++++ Information

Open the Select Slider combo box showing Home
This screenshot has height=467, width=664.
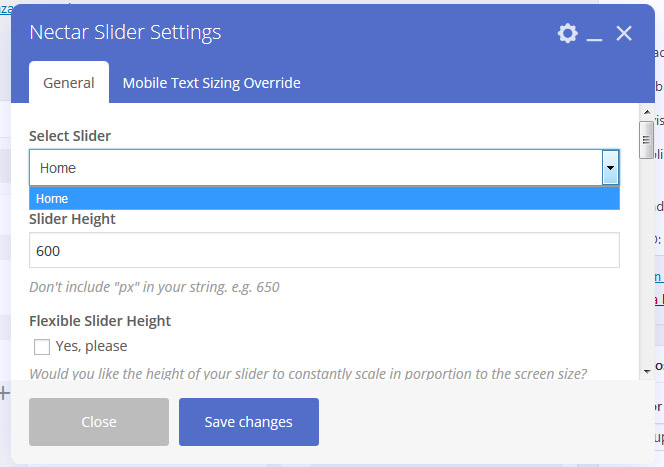click(x=324, y=168)
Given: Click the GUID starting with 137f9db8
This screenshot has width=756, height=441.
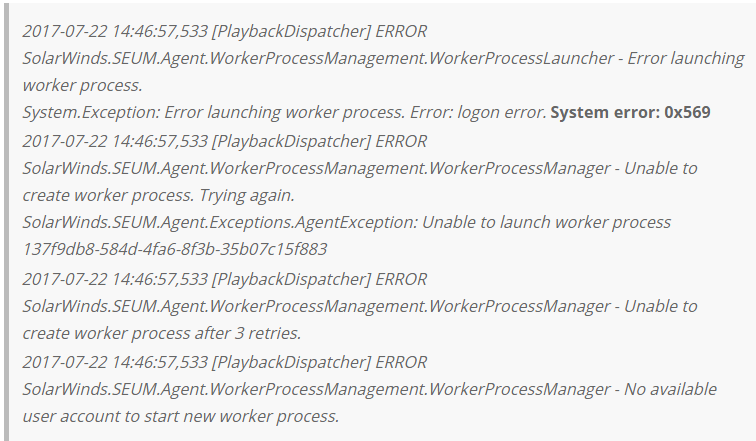Looking at the screenshot, I should tap(174, 249).
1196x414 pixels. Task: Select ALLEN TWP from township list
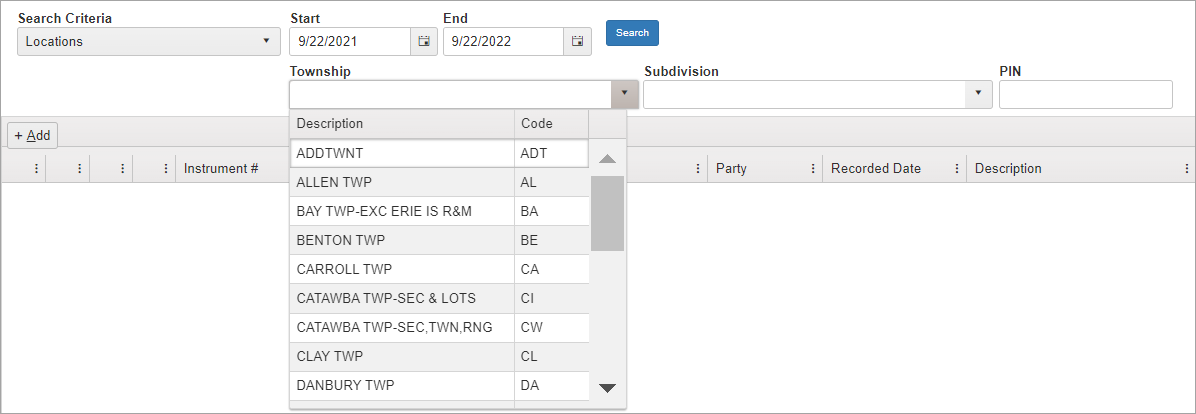pos(401,183)
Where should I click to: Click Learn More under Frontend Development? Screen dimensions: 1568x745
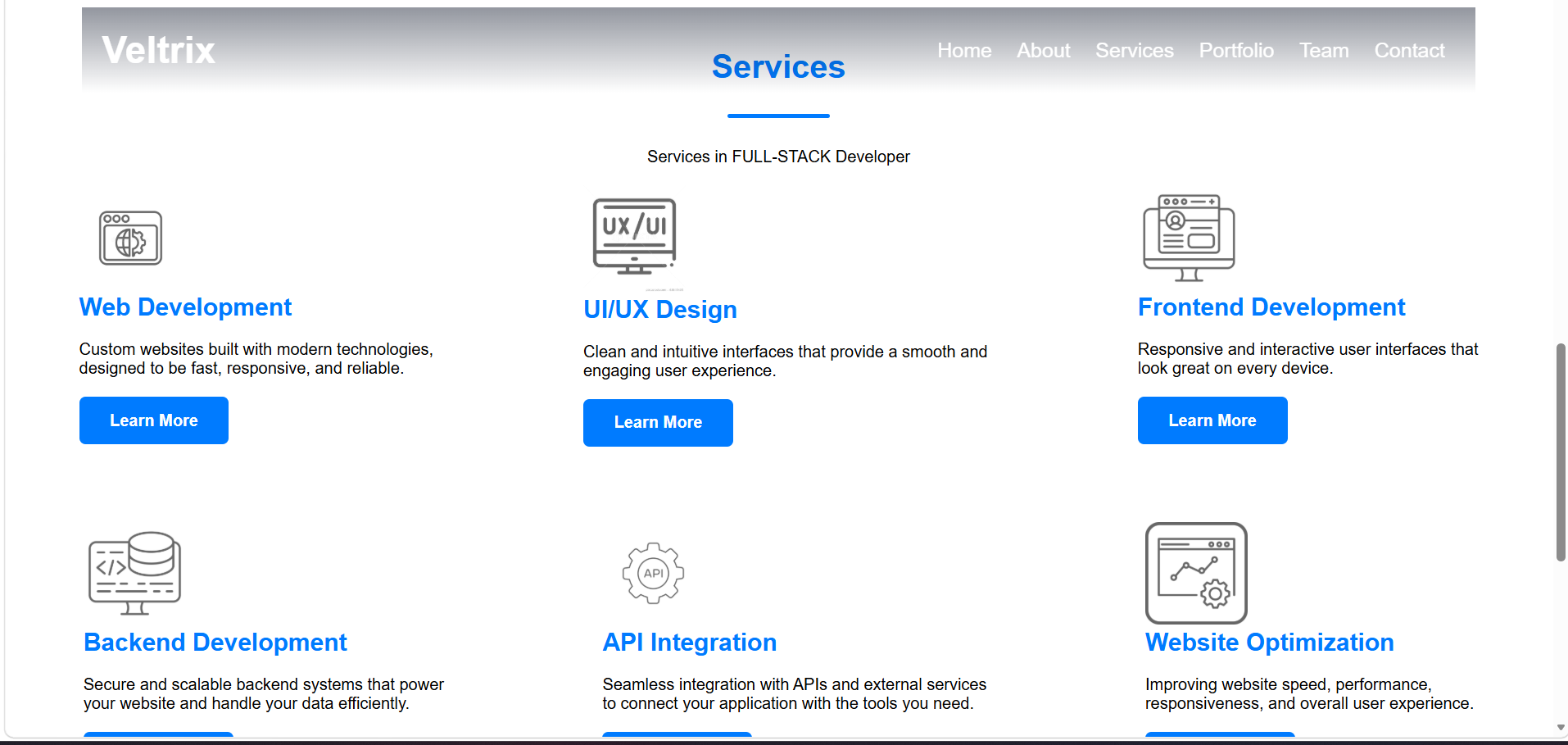pyautogui.click(x=1212, y=420)
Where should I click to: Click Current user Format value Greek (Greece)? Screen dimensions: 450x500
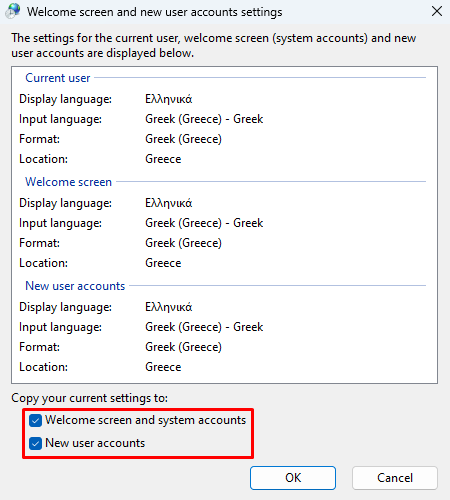183,139
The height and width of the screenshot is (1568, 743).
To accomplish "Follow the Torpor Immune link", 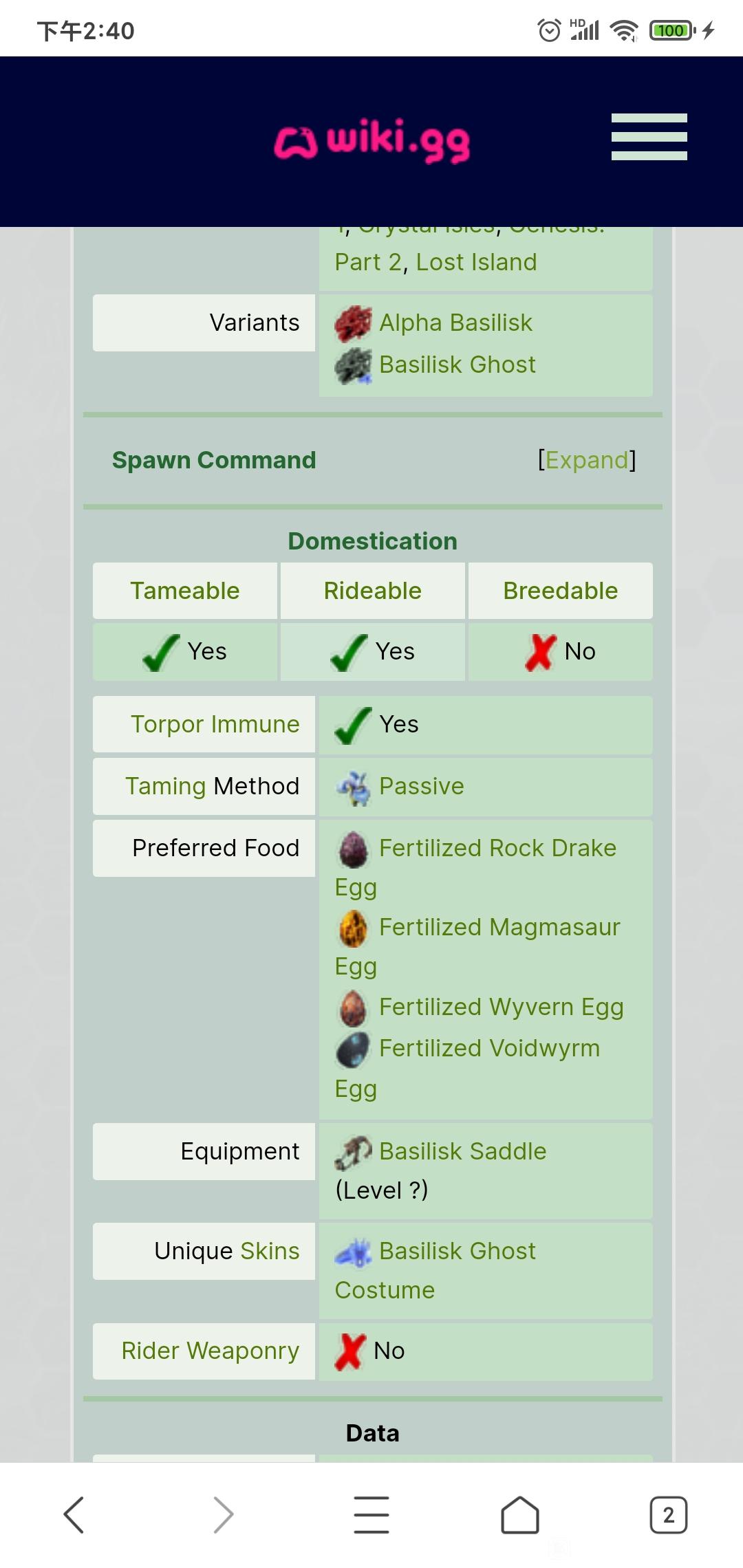I will [215, 724].
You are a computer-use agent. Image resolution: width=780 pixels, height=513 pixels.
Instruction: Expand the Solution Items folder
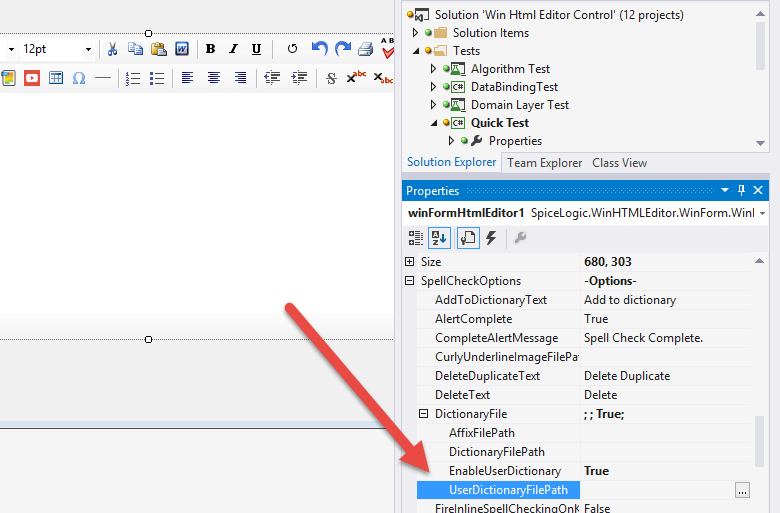pos(416,33)
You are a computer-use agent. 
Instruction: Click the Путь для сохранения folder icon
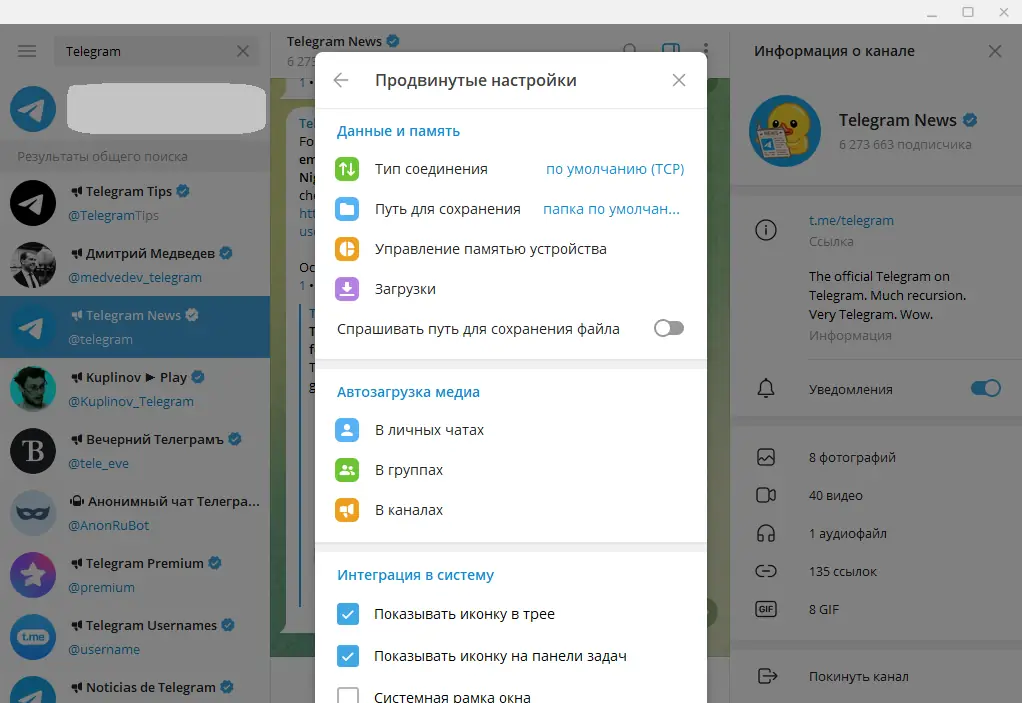click(348, 208)
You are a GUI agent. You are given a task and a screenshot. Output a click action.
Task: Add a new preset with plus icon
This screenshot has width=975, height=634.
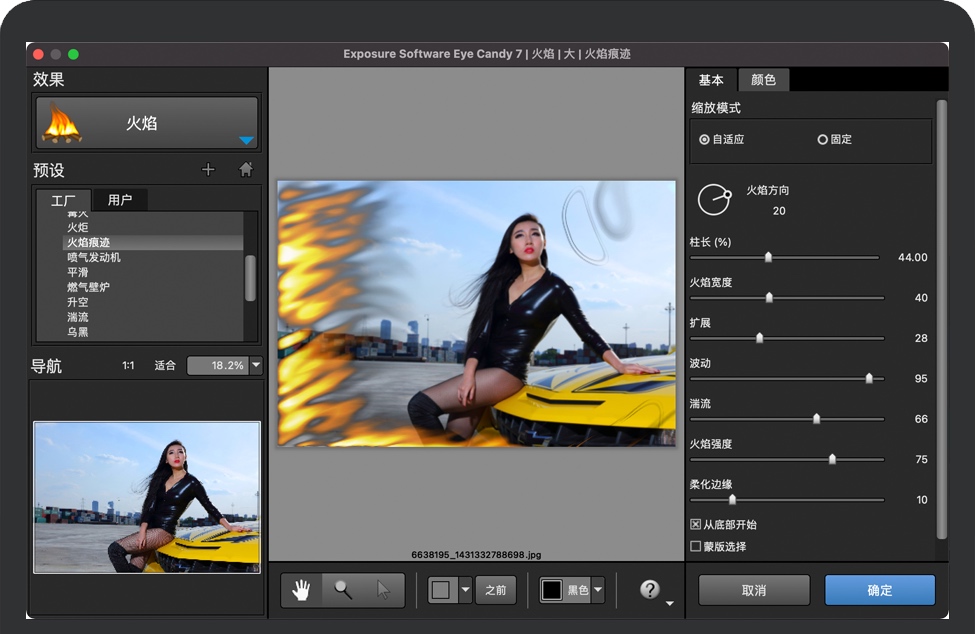208,170
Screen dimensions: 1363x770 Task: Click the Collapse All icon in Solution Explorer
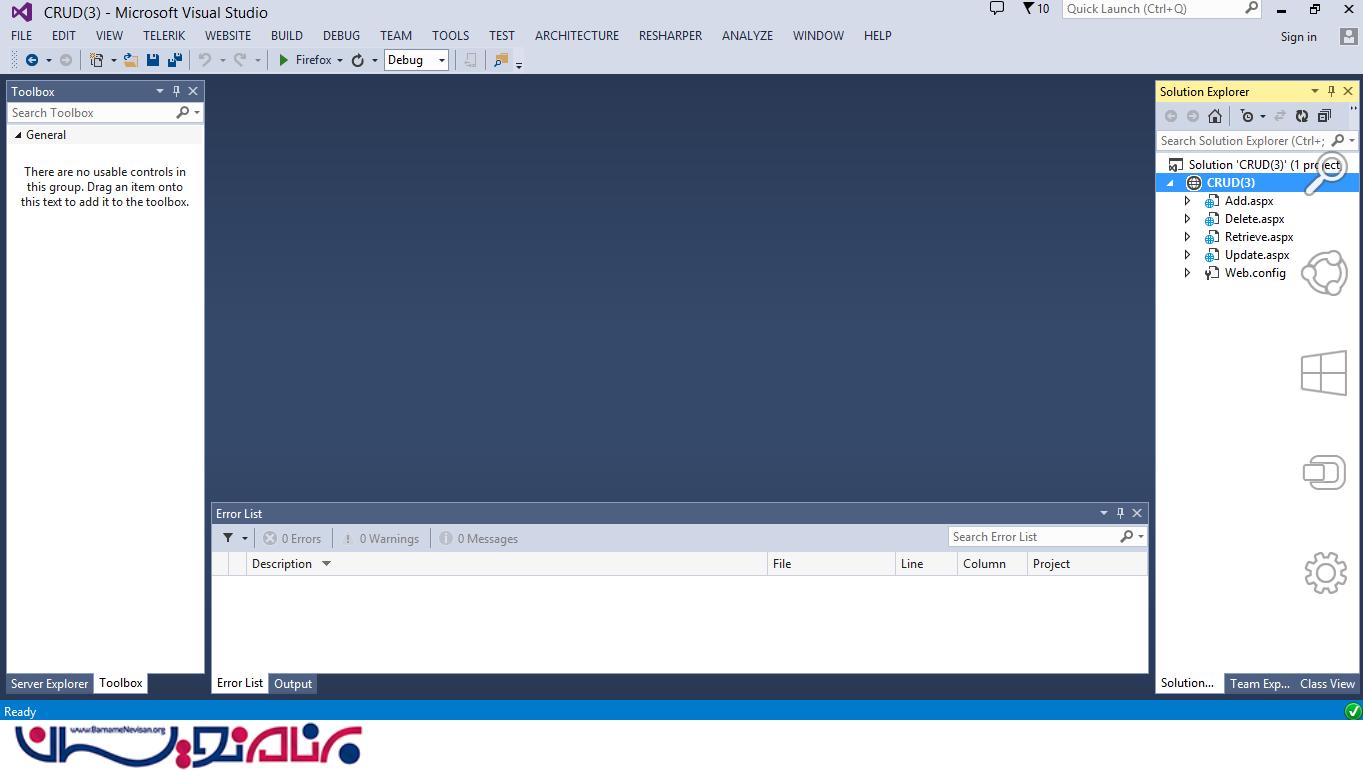pos(1324,116)
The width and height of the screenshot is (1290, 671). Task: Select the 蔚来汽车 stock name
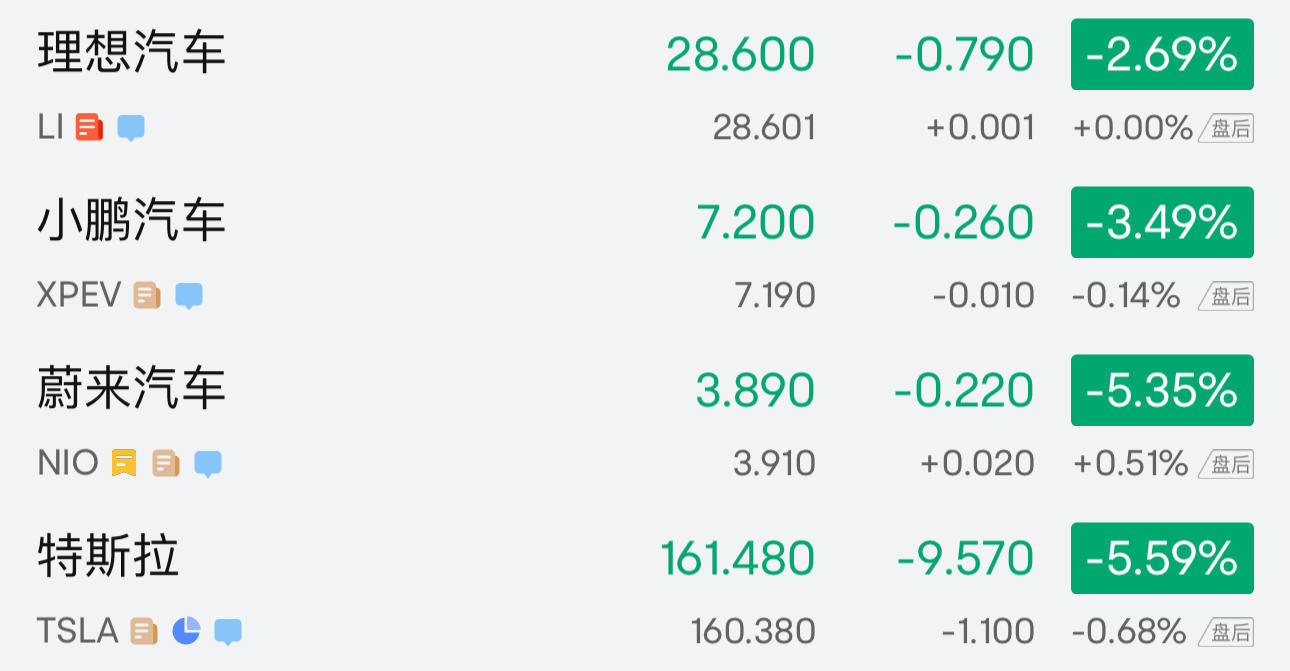tap(132, 389)
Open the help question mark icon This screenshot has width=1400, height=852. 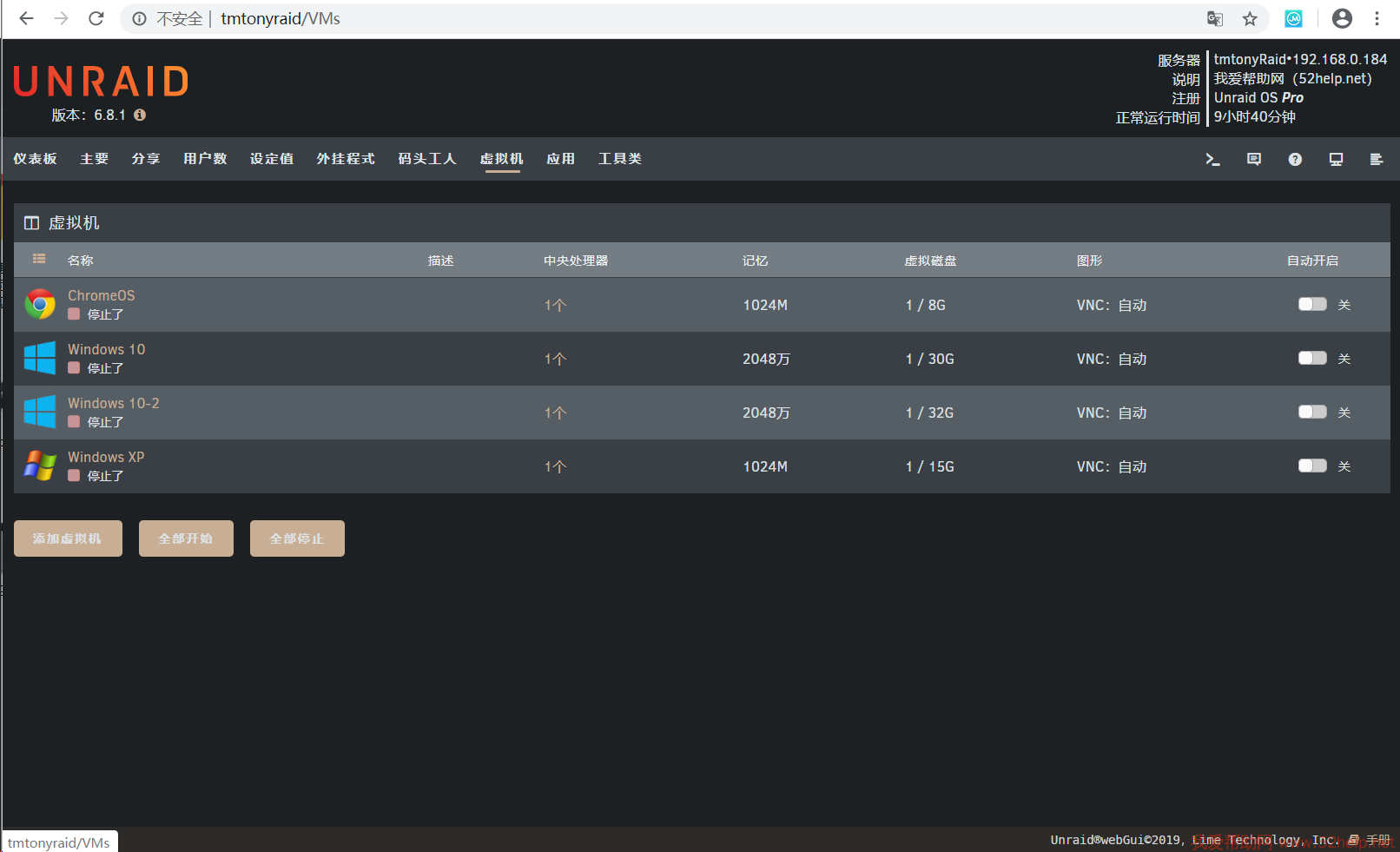tap(1295, 159)
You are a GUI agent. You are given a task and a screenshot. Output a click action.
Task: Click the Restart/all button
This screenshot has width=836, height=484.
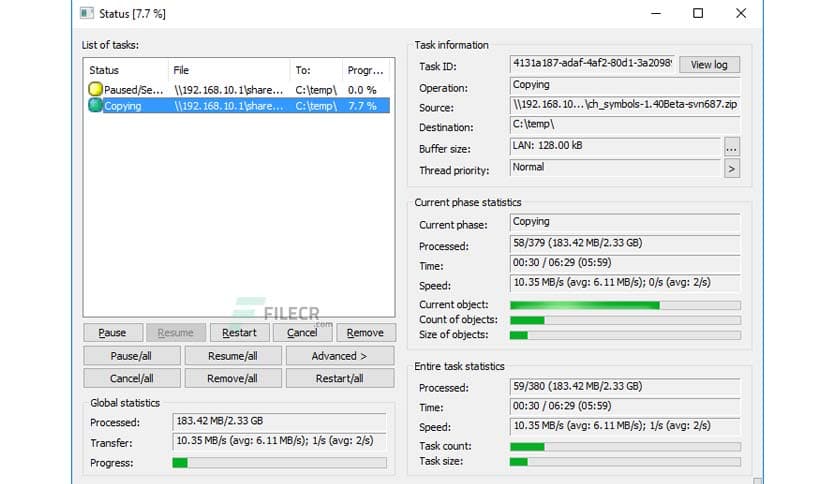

++++++++

→ Task to carry out
In the records above, each line with the string "computer" should be copied.

→ Written solution
You are a computer-use agent. Image resolution: width=780 pixels, height=513 pixels.
You are a computer-use agent. 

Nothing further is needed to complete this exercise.